Cor. 1.—Since the perpendicular from O on AB bisects it [III. iii.], we see that the perpendiculars at the middle points of the sides of a triangle are concurrent.

Def.—The circle ABC is called the circumcircle, its radius the circumradius, and its centre the circumcentre of the triangle.

Exercises.

1. The three perpendiculars of a triangle (ABC) are concurrent.

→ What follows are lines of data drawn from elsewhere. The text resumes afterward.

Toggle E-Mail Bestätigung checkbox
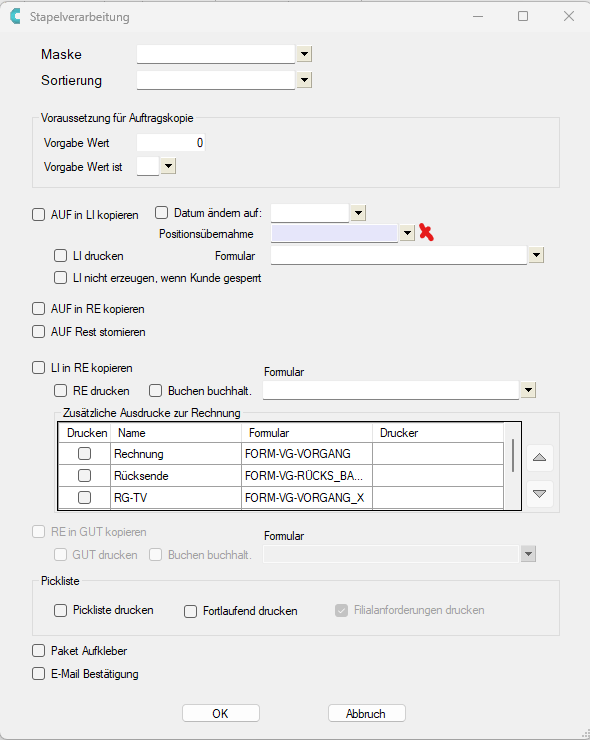 coord(38,673)
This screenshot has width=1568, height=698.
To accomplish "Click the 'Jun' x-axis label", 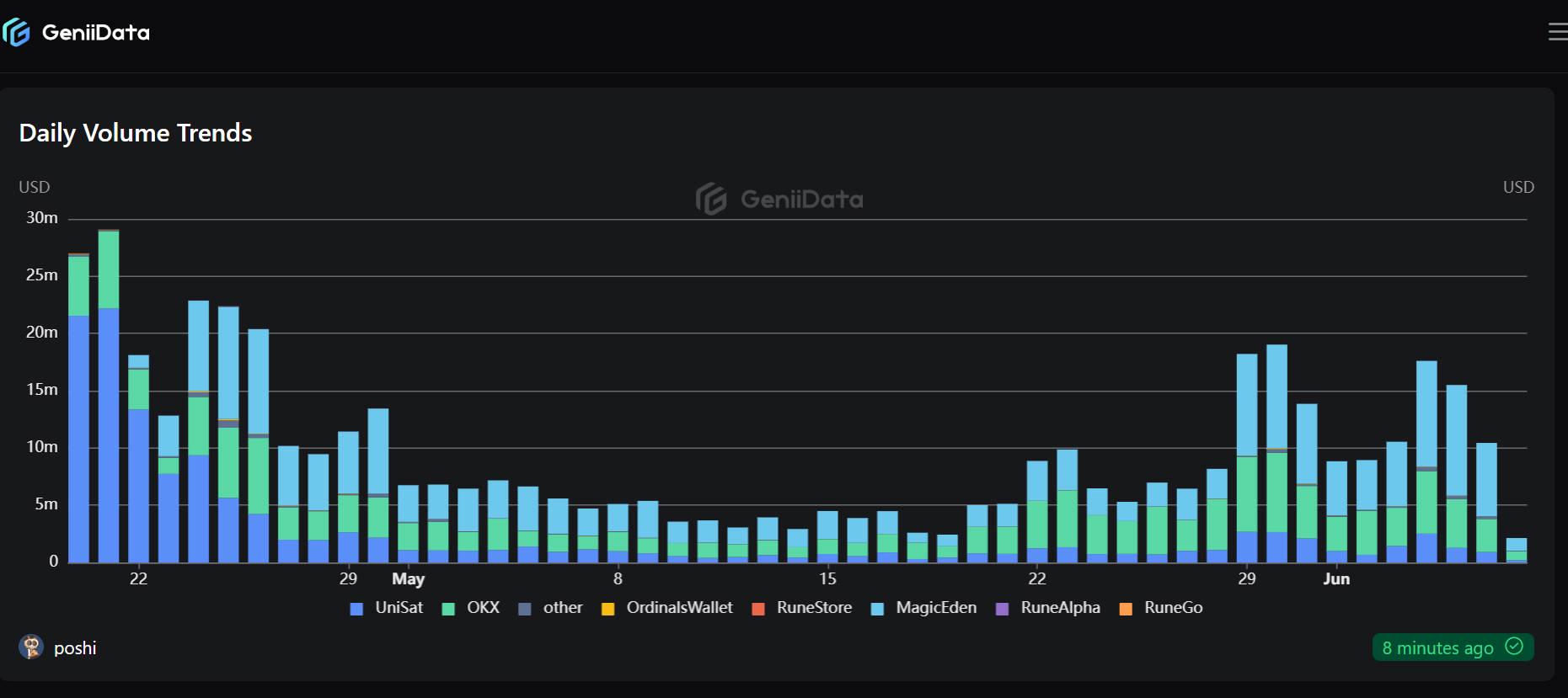I will 1336,579.
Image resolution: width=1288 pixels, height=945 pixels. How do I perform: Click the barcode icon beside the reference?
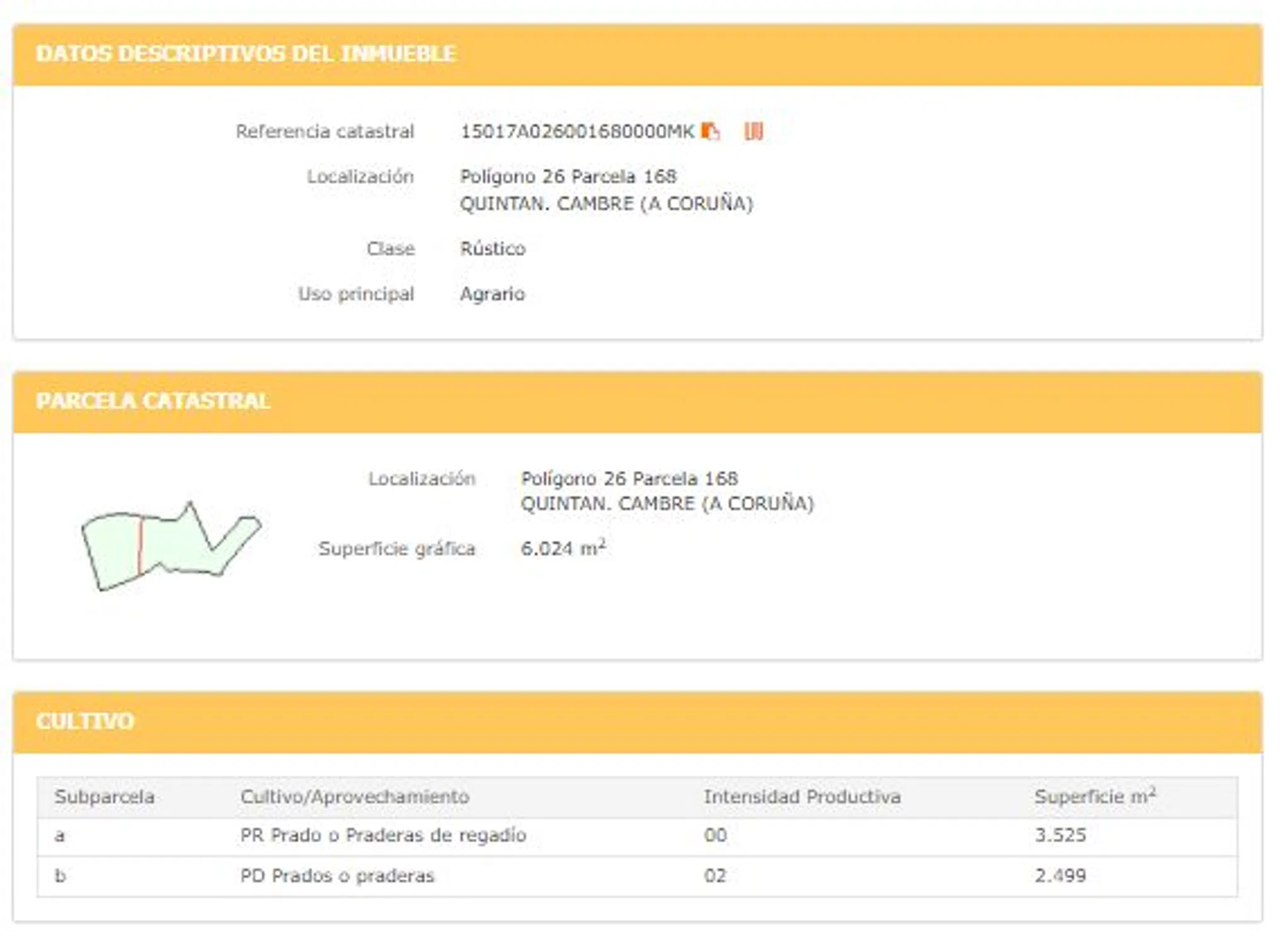click(753, 131)
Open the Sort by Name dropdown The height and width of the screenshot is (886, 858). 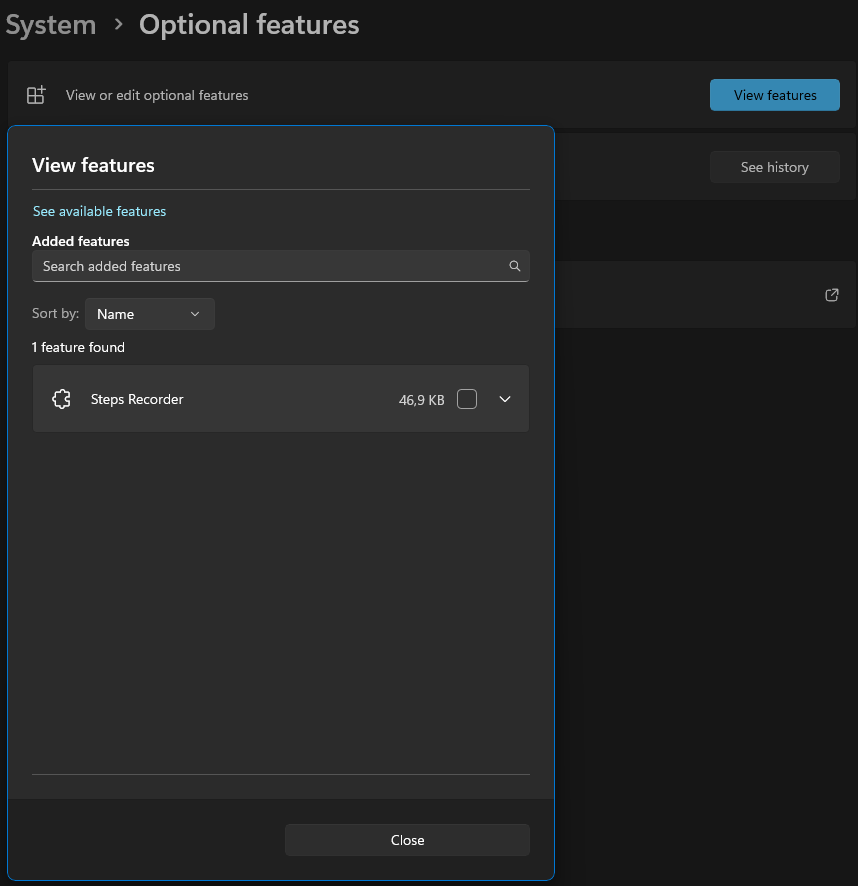(x=149, y=314)
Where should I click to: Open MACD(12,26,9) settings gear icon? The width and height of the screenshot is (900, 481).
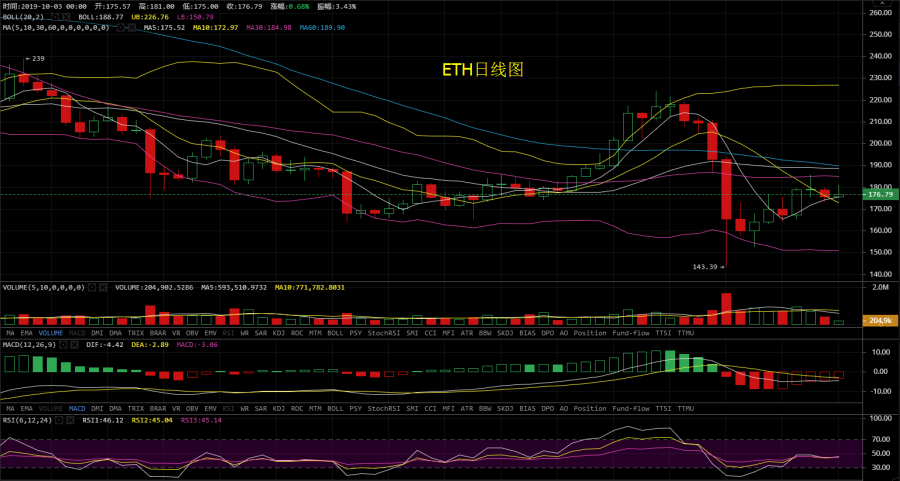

Dem.—Describe a circle about the triangle. Let fall the perpendicular CF. Produce CF to meet the circle in G. Make FO = FG. Join AG, AO. Produce AO to meet BC in D. Then the triangles GFA, OFA have the sides GF, FA in one equal to the sides OF, FA in the other, and the contained angles equal. Hence [I. iv.] the angle GAF equal OAF; but GAF = GCB [III. xxi.]; hence OAF = OCD, and FOA = DOC; hence OFA = ODC; but OFA is right, hence ODC is right. In like manner, if BO be joined to meet AC in E, BE will be perpendicular to AC. Hence the three perpendiculars pass through O, and are concurrent. This Proposition may be proved simply as follows:—

Draw parallels to the sides of the original triangle ABC through its vertices, forming a new triangle A′B′C′ described about ABC; then the three perpendiculars at the middle points of the sides of A′B′C′ are concurrent [v. Cor. 1], and these are evidently the perpendiculars from the vertices on the opposite sides of the triangle ABC (compare Ex. 16, Book I.).

Def.—The point O is called the orthocentre of the triangle ABC.

2. The three rectangles OA.OP, OB.OQ, OC.OR are equal.